- _Task goal_: In this exercise, retype exactly the lines from the start of the entries through the line bearing "Viewport: 1287px width, 1006px height.", leaving every picture out.

(Collected data entries)
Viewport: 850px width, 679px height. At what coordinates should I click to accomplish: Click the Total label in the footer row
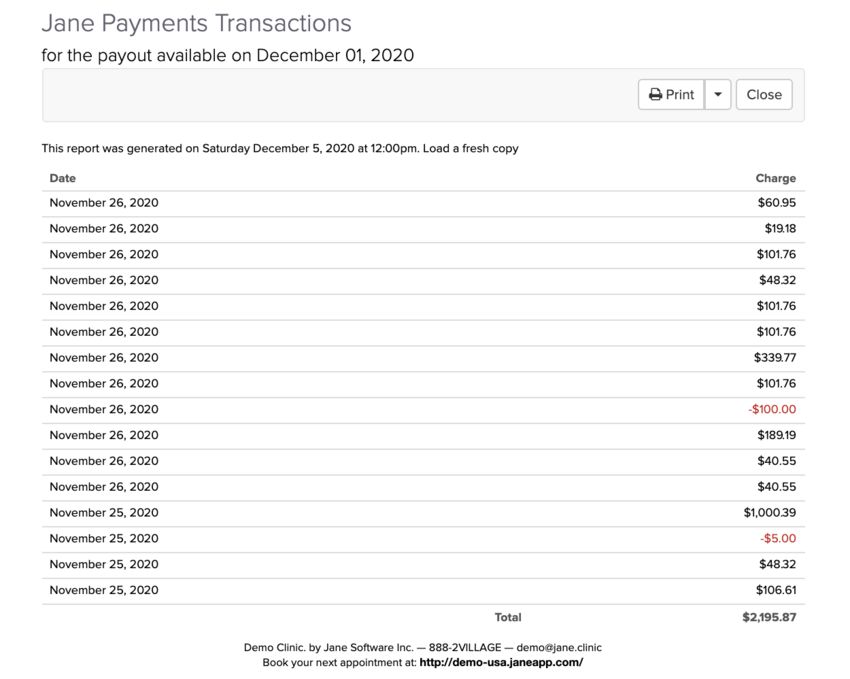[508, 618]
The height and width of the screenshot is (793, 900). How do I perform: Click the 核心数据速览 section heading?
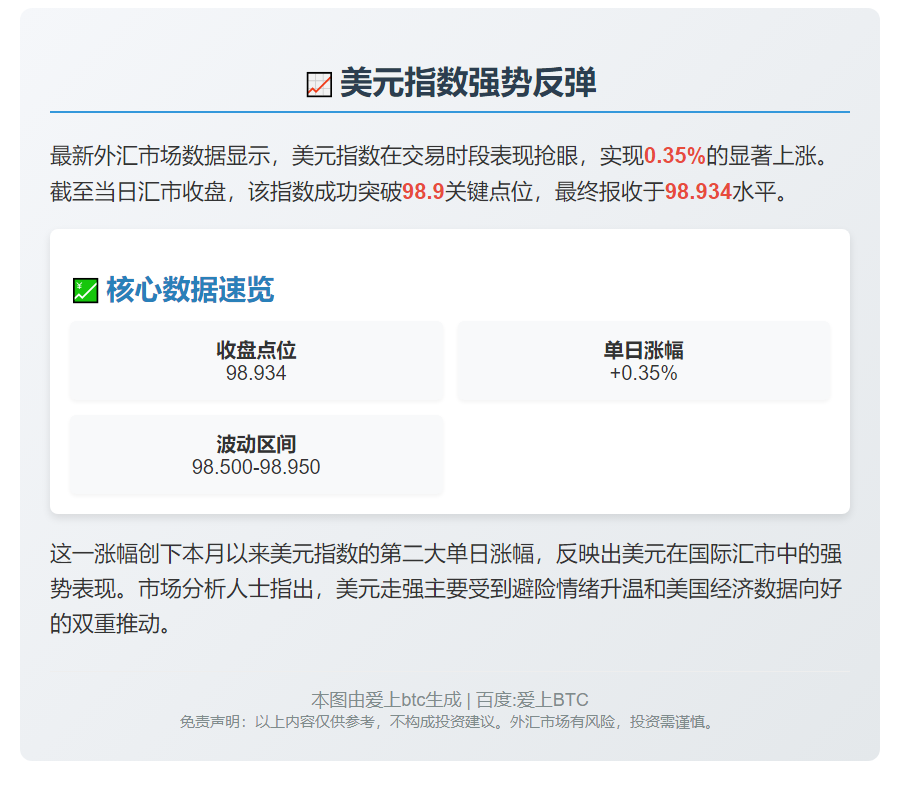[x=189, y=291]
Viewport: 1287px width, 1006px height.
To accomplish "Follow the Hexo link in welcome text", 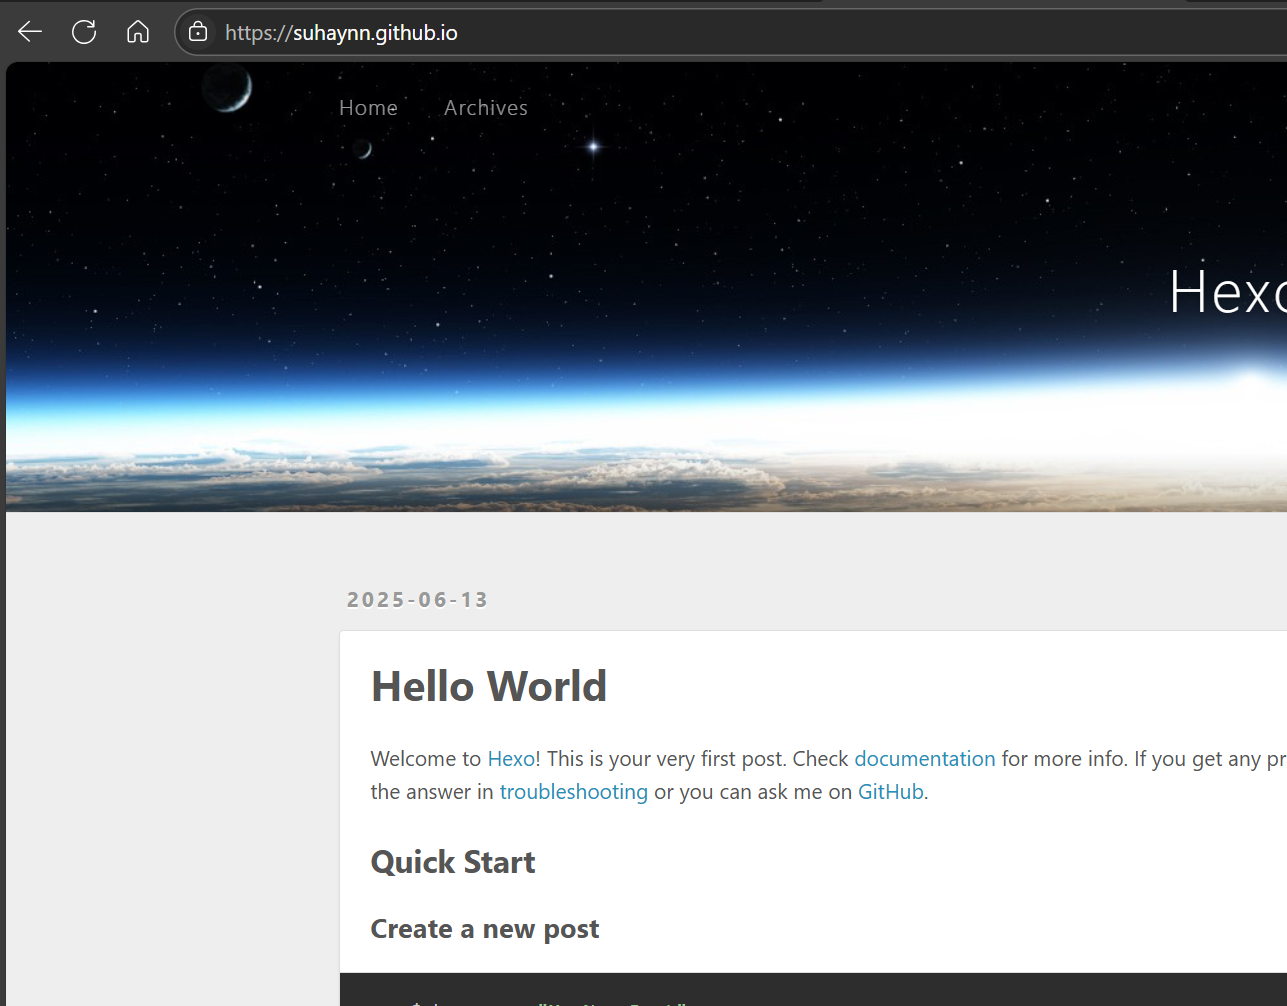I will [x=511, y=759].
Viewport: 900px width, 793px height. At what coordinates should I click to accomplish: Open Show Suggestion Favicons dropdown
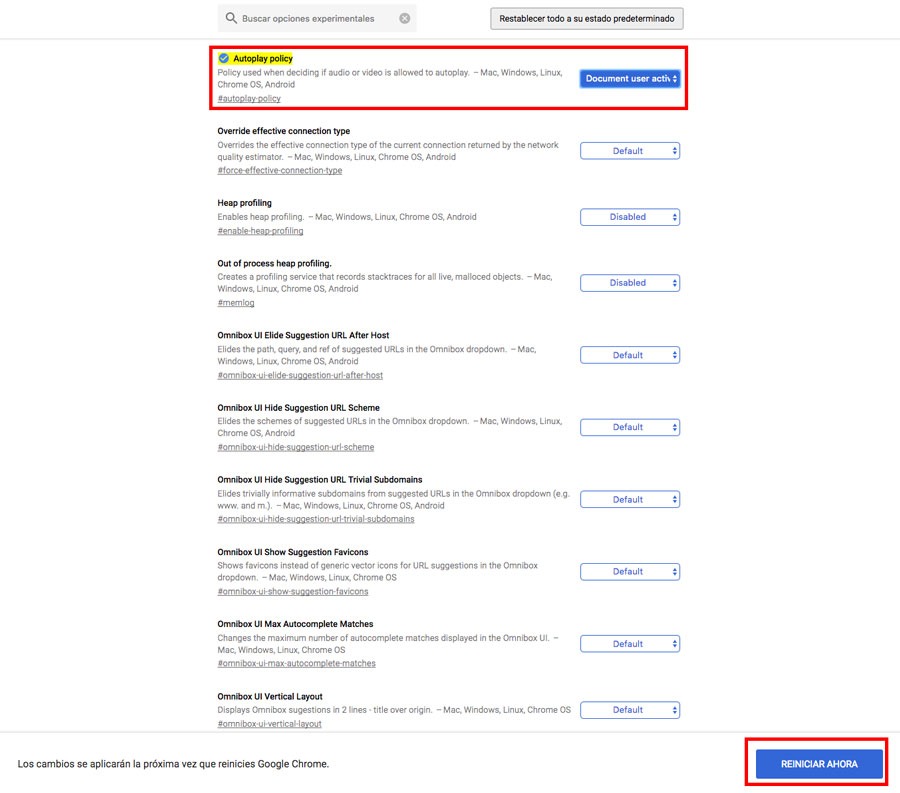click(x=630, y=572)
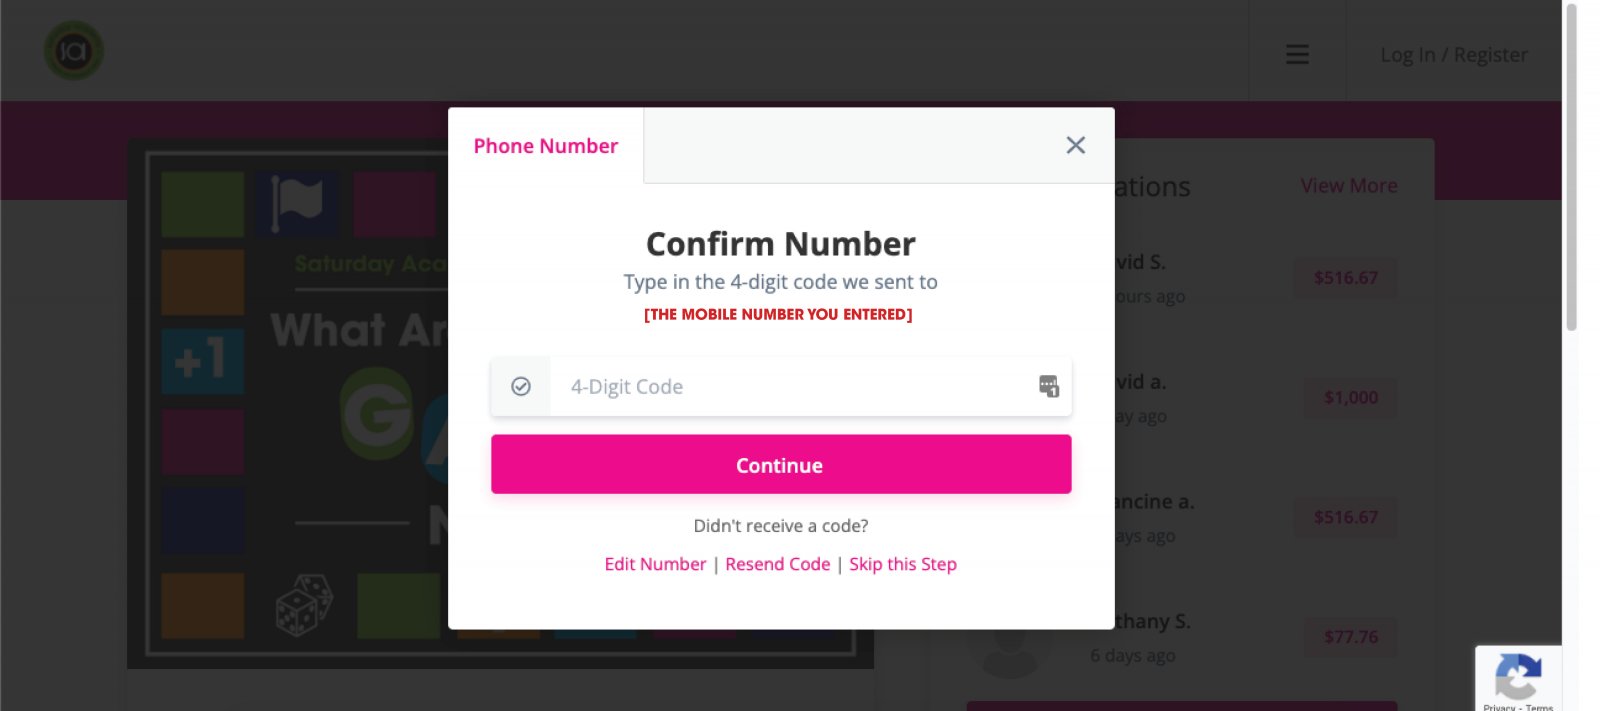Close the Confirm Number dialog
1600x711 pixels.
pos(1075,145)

- _Output of the exercise_:
Viewport: 850px width, 679px height. At what coordinates should I click to accomplish: Click the Total label in the footer row
[508, 618]
The height and width of the screenshot is (793, 900). How do I perform: Click the 核心数据速览 section heading?
[x=189, y=291]
Viewport: 1287px width, 1006px height.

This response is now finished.